── INFORMATION PROVIDED
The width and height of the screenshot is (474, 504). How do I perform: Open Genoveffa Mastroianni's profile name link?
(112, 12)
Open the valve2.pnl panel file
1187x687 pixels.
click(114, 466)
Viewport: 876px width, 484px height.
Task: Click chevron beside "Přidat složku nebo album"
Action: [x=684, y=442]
────
Each line of the listing must be output once more, exactly as shown above.

The width and height of the screenshot is (474, 504). How do I perform: Open Genoveffa Mastroianni's profile name link?
(112, 12)
Open the valve2.pnl panel file
1187x687 pixels.
click(114, 466)
Viewport: 876px width, 484px height.
Task: Click chevron beside "Přidat složku nebo album"
Action: [x=684, y=442]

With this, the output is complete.